(Records for this task begins)
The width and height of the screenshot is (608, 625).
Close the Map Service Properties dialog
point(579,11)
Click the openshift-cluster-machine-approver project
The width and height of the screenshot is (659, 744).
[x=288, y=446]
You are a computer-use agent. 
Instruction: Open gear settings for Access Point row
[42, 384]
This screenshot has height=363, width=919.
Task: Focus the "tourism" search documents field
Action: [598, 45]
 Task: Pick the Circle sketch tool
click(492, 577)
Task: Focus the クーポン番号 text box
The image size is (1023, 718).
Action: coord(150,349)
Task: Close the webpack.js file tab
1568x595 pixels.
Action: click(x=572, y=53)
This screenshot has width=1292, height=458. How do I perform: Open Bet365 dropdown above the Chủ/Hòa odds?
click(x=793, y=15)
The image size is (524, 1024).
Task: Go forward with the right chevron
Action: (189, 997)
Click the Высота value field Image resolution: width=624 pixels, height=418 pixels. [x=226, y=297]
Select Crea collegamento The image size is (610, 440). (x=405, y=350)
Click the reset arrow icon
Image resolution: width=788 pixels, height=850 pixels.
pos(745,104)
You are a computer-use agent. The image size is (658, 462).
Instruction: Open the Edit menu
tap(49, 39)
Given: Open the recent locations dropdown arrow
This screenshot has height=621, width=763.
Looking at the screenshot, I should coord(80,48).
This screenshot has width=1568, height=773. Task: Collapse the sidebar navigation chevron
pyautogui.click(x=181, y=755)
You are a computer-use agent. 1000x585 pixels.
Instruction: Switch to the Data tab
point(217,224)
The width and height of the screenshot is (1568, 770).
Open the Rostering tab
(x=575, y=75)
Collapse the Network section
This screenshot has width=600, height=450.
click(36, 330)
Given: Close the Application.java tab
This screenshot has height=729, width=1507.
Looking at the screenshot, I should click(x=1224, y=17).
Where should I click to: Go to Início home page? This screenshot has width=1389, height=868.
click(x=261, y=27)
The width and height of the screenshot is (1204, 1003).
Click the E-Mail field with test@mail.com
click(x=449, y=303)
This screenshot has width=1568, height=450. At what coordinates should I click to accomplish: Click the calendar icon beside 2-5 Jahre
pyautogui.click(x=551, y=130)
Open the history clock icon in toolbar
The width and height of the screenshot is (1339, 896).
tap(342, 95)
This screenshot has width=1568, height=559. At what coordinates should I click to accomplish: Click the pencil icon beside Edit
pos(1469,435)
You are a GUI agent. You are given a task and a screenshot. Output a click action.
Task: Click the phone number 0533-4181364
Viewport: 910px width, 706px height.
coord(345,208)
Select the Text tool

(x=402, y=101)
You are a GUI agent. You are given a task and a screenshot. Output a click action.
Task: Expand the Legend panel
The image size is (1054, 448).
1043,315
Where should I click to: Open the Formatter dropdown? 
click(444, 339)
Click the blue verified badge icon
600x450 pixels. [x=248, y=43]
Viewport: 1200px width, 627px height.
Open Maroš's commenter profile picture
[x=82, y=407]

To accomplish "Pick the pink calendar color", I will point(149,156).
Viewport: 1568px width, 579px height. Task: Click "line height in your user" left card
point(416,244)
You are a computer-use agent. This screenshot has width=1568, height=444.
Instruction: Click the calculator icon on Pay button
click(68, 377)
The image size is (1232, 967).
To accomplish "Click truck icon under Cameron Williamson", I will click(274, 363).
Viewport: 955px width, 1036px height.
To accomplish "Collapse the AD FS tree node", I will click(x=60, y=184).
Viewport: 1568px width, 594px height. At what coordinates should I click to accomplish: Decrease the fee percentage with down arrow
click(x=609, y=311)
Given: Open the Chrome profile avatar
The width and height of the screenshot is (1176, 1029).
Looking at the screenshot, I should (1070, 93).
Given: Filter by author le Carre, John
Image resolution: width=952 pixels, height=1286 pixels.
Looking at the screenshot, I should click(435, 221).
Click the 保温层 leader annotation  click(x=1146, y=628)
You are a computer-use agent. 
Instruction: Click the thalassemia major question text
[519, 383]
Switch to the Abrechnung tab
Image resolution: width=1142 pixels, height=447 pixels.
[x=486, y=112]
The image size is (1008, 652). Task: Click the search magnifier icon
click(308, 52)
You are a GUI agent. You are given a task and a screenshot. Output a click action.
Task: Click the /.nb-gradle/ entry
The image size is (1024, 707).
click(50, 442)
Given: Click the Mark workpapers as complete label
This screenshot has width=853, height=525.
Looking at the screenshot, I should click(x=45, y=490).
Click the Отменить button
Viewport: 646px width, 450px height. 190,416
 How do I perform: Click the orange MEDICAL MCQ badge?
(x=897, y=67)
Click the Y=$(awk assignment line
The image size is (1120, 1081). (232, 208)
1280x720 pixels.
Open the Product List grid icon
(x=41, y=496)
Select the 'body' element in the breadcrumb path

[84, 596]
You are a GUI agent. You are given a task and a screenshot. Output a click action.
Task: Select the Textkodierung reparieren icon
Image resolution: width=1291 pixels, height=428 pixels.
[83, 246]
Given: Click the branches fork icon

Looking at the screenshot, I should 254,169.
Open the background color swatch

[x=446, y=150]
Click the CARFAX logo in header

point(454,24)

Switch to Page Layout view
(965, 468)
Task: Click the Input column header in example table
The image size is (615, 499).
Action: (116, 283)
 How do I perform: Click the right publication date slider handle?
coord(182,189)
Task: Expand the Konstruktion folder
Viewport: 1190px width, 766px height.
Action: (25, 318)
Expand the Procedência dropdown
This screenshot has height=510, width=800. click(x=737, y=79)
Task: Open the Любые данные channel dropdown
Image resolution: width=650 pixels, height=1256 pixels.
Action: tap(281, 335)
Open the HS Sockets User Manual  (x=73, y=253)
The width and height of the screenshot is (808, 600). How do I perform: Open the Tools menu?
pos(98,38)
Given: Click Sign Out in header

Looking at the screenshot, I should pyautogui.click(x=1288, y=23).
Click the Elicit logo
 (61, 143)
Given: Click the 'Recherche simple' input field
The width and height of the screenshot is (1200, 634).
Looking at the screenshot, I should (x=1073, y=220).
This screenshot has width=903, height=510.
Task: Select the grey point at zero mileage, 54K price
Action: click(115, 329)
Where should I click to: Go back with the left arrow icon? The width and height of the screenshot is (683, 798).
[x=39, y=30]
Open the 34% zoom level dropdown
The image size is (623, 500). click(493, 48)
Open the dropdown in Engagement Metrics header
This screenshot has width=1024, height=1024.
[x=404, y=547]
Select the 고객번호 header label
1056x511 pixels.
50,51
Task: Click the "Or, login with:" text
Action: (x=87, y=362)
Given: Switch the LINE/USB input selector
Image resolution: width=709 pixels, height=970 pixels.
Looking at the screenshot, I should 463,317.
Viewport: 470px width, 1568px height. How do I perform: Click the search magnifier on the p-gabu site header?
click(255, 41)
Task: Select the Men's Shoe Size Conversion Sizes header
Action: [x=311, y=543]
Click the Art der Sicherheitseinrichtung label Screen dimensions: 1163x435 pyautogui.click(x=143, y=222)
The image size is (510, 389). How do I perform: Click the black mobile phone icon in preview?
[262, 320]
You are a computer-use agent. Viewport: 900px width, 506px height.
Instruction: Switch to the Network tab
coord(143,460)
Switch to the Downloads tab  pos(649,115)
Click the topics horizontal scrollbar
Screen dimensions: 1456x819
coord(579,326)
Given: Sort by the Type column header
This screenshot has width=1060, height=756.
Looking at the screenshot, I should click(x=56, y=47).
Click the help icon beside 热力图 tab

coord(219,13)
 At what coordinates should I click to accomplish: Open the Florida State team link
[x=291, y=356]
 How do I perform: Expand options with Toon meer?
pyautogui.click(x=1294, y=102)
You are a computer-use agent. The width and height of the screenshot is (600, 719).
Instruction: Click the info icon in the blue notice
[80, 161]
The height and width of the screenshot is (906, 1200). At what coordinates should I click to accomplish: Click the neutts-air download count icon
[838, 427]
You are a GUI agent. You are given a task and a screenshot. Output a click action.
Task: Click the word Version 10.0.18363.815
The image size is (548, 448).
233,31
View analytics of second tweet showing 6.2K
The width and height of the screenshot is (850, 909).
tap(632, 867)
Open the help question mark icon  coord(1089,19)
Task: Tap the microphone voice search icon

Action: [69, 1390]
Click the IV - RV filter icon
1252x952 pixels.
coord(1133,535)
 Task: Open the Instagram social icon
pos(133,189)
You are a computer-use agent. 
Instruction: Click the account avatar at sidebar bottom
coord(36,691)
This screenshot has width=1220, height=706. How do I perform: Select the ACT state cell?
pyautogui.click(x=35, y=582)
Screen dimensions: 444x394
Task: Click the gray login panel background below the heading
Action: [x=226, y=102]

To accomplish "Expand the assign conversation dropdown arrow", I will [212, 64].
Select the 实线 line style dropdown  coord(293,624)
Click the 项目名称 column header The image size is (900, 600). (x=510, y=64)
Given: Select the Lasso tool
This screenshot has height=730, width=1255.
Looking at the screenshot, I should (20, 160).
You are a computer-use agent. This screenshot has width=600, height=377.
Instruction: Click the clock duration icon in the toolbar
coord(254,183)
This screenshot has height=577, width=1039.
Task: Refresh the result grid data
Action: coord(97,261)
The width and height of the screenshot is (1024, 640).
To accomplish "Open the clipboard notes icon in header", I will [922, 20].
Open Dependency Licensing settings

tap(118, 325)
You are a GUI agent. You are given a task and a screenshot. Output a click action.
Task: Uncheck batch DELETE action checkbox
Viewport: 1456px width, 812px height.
(Records for this task ends)
Look through the entries above; find each line with the word "label" and copy it.

Given: Click the Mark workpapers as complete label
Select the 고객번호 header label
Click the Art der Sicherheitseinrichtung label Screen dimensions: 1163x435 pyautogui.click(x=143, y=222)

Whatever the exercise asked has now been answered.